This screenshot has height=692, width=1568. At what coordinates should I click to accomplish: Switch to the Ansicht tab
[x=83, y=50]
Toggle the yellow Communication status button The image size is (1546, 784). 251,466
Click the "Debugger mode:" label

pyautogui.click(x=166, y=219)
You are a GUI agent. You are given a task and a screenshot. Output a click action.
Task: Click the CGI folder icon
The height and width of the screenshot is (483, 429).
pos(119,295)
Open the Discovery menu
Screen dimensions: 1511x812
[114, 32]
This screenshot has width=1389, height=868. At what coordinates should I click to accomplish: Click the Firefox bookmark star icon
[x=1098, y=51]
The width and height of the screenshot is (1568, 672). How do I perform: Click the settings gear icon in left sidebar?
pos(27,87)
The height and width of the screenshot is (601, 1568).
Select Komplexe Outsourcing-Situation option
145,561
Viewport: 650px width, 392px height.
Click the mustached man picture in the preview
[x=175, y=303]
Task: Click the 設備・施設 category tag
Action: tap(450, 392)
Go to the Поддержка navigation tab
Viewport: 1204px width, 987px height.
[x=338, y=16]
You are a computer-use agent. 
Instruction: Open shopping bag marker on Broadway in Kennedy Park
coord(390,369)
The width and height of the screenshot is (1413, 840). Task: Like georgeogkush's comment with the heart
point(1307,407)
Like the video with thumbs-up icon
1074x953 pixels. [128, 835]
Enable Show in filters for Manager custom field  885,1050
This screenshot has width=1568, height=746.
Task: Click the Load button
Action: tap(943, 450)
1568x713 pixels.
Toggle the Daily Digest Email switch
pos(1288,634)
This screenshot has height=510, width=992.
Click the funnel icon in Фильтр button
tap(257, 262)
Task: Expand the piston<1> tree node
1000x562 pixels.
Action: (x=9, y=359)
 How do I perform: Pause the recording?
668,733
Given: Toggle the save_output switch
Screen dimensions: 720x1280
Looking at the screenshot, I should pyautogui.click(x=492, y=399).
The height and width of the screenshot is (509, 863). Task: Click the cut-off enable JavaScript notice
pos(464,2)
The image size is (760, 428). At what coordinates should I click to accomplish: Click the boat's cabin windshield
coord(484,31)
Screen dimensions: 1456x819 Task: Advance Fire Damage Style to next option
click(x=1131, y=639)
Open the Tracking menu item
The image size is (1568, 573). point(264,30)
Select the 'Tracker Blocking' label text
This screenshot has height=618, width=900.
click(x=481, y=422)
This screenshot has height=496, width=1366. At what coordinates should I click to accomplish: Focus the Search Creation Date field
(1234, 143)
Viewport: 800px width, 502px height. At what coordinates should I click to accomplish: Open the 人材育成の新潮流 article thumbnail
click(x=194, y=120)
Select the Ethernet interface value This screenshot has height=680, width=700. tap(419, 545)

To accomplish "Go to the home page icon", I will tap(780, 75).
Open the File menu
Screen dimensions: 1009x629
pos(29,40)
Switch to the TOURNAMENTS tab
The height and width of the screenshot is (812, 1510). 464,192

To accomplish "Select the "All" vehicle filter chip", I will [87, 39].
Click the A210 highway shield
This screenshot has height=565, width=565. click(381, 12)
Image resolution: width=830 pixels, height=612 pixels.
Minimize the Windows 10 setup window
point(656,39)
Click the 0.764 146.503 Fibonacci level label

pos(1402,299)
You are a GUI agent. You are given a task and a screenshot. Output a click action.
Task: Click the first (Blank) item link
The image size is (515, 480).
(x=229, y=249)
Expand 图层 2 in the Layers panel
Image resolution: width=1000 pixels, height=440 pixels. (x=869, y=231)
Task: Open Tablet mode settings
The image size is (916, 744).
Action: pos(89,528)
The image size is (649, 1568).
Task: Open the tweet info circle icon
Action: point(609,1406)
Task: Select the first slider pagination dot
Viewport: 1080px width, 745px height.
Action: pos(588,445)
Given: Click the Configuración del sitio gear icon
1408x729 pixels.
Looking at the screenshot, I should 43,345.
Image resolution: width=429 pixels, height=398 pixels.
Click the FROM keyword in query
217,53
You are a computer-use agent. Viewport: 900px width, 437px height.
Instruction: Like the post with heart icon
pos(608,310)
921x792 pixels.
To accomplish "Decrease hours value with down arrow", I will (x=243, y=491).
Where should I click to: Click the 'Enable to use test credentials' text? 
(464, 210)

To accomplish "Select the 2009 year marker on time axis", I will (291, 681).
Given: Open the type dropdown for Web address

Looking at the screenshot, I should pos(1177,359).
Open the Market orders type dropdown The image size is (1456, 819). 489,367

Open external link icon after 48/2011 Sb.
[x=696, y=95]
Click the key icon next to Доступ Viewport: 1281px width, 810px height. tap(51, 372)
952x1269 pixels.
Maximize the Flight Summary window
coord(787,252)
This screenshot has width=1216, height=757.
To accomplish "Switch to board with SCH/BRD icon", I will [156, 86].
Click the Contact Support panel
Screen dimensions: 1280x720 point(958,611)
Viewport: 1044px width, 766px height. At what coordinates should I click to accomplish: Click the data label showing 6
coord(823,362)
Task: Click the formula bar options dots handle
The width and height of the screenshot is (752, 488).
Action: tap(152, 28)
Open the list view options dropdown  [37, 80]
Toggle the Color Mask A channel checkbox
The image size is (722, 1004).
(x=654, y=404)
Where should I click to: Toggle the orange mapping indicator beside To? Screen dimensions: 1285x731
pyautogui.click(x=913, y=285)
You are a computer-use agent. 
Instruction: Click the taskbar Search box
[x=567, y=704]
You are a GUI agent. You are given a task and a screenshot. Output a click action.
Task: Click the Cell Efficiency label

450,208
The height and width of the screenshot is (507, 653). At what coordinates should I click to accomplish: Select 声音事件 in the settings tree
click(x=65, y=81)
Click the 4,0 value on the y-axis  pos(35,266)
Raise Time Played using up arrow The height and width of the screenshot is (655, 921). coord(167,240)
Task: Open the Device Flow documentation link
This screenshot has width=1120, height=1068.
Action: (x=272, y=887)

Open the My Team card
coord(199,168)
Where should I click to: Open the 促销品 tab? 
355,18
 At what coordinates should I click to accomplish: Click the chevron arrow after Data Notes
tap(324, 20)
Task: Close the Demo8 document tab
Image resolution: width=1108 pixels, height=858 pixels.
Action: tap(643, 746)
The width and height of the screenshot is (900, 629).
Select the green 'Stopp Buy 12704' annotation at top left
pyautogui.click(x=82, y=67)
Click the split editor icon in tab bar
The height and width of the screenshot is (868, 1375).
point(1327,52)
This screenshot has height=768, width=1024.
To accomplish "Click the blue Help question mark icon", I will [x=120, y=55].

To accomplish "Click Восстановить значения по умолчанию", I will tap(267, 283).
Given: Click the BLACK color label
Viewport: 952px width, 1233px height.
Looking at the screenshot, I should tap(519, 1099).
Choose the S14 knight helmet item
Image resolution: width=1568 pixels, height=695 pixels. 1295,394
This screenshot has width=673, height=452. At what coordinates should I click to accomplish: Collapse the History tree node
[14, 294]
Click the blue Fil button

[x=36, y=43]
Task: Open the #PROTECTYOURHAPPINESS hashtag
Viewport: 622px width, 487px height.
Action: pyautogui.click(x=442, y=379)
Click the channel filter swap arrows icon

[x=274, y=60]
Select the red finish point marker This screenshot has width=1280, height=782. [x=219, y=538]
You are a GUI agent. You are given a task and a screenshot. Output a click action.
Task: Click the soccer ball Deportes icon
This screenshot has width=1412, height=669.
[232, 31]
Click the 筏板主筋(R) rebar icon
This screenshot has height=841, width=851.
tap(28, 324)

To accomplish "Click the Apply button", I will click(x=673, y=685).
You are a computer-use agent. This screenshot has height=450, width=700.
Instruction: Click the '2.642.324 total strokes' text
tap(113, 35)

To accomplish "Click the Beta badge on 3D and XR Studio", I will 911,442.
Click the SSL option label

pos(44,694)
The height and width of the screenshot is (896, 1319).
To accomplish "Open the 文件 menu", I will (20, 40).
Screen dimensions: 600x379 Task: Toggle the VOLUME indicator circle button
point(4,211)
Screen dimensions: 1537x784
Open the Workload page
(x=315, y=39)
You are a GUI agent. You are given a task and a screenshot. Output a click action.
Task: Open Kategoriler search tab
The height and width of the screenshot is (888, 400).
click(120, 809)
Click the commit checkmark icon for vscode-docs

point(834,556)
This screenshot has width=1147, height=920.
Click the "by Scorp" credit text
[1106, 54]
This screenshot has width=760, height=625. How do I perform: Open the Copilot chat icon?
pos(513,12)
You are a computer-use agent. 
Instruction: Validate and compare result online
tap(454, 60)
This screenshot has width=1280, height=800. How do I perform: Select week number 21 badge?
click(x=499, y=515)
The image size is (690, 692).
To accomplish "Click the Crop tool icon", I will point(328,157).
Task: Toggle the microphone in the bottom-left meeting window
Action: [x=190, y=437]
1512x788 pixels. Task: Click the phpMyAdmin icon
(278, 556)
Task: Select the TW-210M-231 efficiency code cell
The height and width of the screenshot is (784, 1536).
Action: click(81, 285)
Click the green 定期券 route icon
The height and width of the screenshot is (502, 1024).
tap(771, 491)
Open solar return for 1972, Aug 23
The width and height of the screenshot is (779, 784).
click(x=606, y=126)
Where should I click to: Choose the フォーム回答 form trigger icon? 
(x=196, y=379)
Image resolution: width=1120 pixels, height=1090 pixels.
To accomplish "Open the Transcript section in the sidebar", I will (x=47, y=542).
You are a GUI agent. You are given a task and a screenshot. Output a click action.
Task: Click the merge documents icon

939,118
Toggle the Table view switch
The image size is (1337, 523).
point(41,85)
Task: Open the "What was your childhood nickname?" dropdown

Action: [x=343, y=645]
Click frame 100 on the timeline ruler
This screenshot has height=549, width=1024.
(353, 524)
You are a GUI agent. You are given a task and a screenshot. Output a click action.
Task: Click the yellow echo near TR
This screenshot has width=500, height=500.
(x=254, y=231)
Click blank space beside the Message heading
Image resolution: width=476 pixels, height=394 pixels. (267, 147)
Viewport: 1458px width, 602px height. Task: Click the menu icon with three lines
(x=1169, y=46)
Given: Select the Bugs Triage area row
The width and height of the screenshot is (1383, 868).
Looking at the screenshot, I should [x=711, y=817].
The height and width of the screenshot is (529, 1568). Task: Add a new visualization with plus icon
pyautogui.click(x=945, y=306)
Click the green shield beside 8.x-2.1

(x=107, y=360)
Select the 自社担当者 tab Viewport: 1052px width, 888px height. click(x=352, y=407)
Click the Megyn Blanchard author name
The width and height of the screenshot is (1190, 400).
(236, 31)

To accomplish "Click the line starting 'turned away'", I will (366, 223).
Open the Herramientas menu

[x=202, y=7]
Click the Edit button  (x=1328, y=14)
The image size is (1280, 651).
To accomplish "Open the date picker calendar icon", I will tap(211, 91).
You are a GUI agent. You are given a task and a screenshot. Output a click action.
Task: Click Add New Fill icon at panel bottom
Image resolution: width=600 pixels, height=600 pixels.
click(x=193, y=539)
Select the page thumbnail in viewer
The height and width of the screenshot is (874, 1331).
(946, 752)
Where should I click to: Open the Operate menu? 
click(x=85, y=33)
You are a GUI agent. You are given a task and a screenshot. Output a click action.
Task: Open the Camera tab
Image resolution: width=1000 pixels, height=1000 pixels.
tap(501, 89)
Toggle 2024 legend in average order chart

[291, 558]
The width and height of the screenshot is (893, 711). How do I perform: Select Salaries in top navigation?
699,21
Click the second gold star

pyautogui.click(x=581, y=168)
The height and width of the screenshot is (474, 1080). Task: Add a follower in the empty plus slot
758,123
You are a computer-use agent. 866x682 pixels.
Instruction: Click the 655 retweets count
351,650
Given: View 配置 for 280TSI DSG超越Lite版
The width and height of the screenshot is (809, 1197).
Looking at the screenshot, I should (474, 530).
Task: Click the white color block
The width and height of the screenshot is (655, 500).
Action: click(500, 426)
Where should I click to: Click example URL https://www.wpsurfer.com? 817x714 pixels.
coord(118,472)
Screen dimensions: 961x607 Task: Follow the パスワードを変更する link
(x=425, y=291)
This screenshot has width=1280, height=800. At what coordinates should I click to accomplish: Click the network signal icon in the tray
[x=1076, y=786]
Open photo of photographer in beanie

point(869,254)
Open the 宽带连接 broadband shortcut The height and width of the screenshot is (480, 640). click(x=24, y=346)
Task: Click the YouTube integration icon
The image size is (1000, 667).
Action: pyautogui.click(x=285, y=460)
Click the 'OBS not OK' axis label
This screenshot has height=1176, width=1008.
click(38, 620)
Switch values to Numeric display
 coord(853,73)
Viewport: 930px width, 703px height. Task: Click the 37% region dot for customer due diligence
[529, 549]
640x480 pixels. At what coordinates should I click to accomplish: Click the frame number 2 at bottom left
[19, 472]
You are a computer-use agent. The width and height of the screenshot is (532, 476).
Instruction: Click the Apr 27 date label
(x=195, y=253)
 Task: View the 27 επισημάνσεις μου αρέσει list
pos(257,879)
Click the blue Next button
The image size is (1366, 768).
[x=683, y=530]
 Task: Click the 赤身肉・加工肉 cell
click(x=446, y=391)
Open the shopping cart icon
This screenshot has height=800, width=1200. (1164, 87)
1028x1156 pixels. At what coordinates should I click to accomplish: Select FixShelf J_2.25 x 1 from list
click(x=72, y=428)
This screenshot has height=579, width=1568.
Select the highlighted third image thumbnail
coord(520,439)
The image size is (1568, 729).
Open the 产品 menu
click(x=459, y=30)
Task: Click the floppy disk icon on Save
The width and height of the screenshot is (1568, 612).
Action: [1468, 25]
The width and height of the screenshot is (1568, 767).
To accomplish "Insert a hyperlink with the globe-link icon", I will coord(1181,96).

- _Exercise prompt_: The lines from the one holding "Open the shopping cart icon" through the end of the listing above are to be written out exactly, both ends included, and no others.

- _Exercise result_:
Open the shopping cart icon
This screenshot has height=800, width=1200. (1164, 87)
1028x1156 pixels. At what coordinates should I click to accomplish: Select FixShelf J_2.25 x 1 from list
click(x=72, y=428)
This screenshot has height=579, width=1568.
Select the highlighted third image thumbnail
coord(520,439)
The image size is (1568, 729).
Open the 产品 menu
click(x=459, y=30)
Task: Click the floppy disk icon on Save
The width and height of the screenshot is (1568, 612).
Action: [1468, 25]
The width and height of the screenshot is (1568, 767).
To accomplish "Insert a hyperlink with the globe-link icon", I will coord(1181,96).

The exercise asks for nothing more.